Principle of Scanning Electron Microscope

The scanning electron microscope scans narrow tapered electron beams back and forth over the specimen.  When the beam strikes a particular area, surface atoms discharge a tiny shower of electrons called secondary electrons.

Secondary electrons entering the detector strike a scintillator causing it to emit light flashes that a photomultiplier converts to an electrical current and amplifies.

The signal is sent to a cathode ray tube and produces an image. The number of secondary electrons reaching the detector depends on the nature of the specimen surface.

When the electron beam strikes a raised area a large number of secondary electrons in the detector.  Thus, raised areas appear lighter on the screen and depression is darker.

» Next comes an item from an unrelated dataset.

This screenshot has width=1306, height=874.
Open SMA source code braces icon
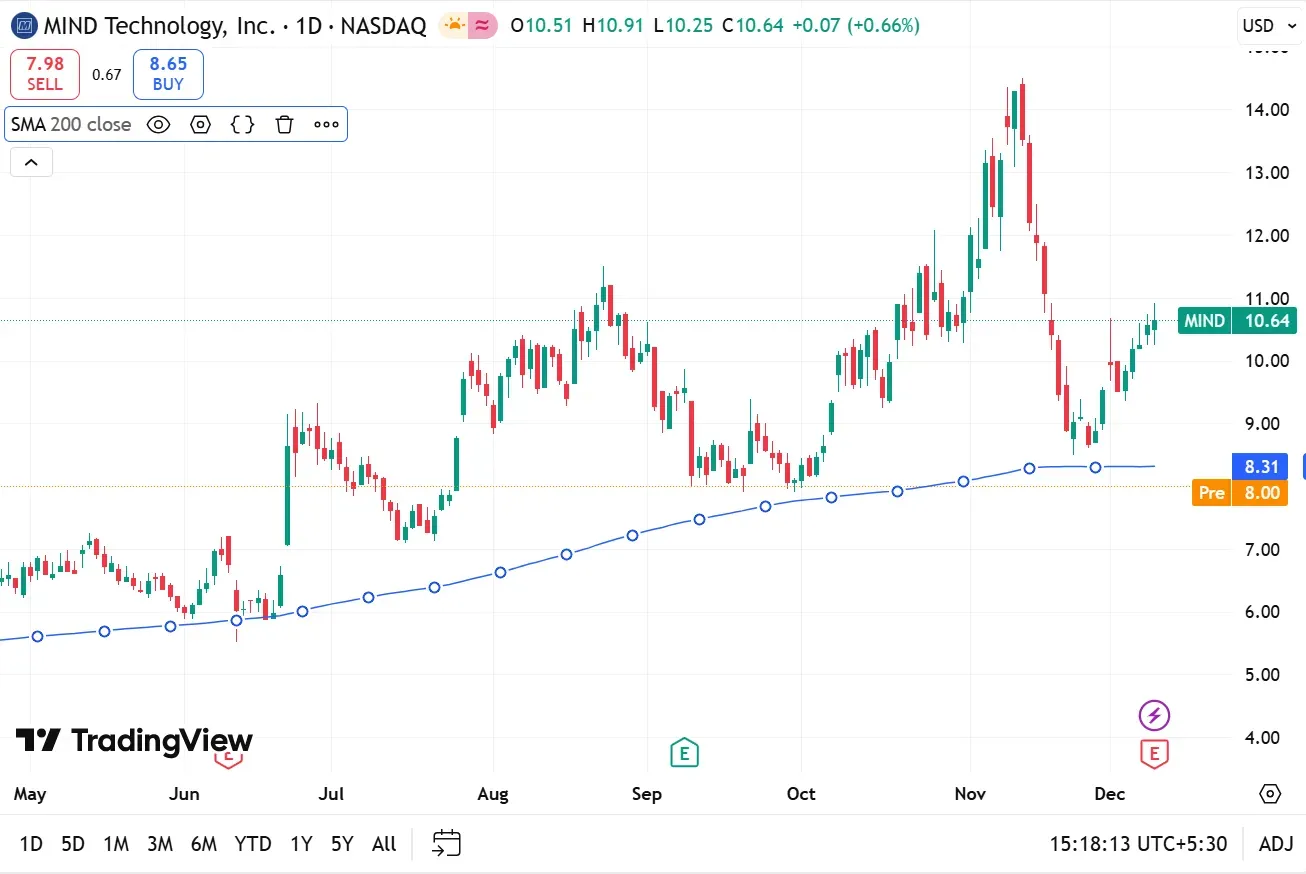[242, 125]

Scanning Electron Microscope
Image: Scanning Electron Microscope

Parts of Scanning Electron Microscope 

Scanning electron microscope contain these following parts;

  1. Electron Source: A electron source help in the production of electron beams in SEM. There are present different types of electron sources are used in SEM such as;
    • A Thermionic filament: It is a tungsten filament. When heated, it emits electron beams.
    • A Field emission gun (FEG): It creates a strong electrical field, which pulls electrons away from their atoms.
    • A Cerium Hexaboride cathode (CeB6): It provides ten-time brightness as compared to other electron sources.
  2. Electromagnetic Lens: It focuses the electron beams on the specimen from the source.
  3. Vacuum chamber: It prevents the intersection between an electron beam and air particles.
  4. Sample chamber and stage: It holds the specimen inside the vacuum.
  5. Computer: It controls the magnification power and the surface to be scanned.
  6. Secondary electron detectors: It detects the secondary electrons.
  7. BackScattered Electron (BSE) detector: It detects the backscattered electrons.
  8. Power Supplier: It Supply Power to the SEM.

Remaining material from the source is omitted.